Lemon Balm for Oily Skin - Face Oil blossom jar skincare

In celebration of the amazing botanicals and oils that infuse our blends and fill your bottles, we’re shining the spotlight on one special ingredient every month. Each flower, herb, carrier oil or essential oil has a very specific reason for being in your blossom jar product, and we’d like to share its unique story.

From medicinal properties to the ways they were used throughout history, we hope you’ll come to love and admire our natural ingredients as much as we do!

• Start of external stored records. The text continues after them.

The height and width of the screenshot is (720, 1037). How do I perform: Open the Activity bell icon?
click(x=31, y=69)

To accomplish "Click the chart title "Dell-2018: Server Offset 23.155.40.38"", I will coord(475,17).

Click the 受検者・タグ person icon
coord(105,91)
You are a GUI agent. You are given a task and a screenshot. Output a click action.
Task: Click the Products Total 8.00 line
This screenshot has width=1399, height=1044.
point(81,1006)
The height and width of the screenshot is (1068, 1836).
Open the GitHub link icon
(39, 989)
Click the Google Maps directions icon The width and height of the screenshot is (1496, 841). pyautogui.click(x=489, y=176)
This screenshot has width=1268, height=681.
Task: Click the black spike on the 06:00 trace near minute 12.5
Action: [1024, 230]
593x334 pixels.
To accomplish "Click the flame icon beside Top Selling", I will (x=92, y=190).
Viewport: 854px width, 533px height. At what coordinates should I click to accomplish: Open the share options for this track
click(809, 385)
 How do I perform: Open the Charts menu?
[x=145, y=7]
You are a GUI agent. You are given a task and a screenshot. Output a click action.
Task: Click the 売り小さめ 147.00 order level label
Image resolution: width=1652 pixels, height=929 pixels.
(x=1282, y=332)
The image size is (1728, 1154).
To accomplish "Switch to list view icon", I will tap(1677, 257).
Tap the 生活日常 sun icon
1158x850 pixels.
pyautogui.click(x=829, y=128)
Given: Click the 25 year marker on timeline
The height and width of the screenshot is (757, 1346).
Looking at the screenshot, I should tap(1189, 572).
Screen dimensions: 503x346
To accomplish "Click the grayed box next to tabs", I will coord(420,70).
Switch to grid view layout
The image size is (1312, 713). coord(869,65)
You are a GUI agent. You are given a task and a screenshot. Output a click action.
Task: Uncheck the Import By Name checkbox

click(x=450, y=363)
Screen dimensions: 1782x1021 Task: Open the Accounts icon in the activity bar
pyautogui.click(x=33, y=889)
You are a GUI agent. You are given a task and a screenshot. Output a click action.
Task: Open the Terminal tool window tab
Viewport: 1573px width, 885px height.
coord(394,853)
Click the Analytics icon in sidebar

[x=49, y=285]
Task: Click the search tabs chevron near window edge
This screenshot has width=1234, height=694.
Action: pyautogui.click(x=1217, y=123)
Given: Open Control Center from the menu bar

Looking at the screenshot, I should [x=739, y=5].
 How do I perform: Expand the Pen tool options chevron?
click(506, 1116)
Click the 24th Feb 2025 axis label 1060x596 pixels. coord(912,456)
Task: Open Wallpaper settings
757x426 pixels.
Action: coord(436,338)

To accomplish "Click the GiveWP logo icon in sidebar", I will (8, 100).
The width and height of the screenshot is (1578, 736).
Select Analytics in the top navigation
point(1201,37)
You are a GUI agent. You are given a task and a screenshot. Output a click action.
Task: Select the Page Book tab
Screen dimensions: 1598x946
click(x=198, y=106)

This month: soothing lemon balm.

Lemon Balm (Melissa officinalis)
For more than 2,000 years, lemon balm has been considered the bee’s knees – quite literally.  A favorite of beekeepers, the plant’s pink or white flowers draw swarms of bees and the leaves are considered to be as healing as medicinal honey with their anti-inflammatory and calming properties.

Lemon Balm for Oily Skin - blossom jar skincare

courtesy www.botanical.com

Often touted as a cure-all throughout history, the ancient Greeks applied fresh lemon balm leaves directly to skin wounds and infused them in wine for an overall health tonic. Tenth century Arab doctors prescribed lemon balm for anxiety and nervousness, and medieval Europeans followed suit with Charlemagne ordering that every medicinal garden – or ‘psychic garden’ – of the time grow this tranquilizing herb.

Dried Lemon Balm Leaves - For Oily Skin blossom jar skincare

The volatile oils found in lemon balm are indeed relaxing and soothing, making it a popular modern-day herbal remedy for menstrual cramps and inflammation. Full of polyphenols, it is also an effective anti-viral and anti-bacterial, helping heal acne and skin issues tied to infection.

We love this herb so much that we infuse pure lemon balm leaves into our Oily Skin Blend, which requires an extra soothing touch for angry pimples and tender spots.

Here’s to celebrating Mother Nature in each and every bottle of blossom jar!

 

*Historical information on lemon balm obtained from “The New Healing Herbs” by Michael Castleman.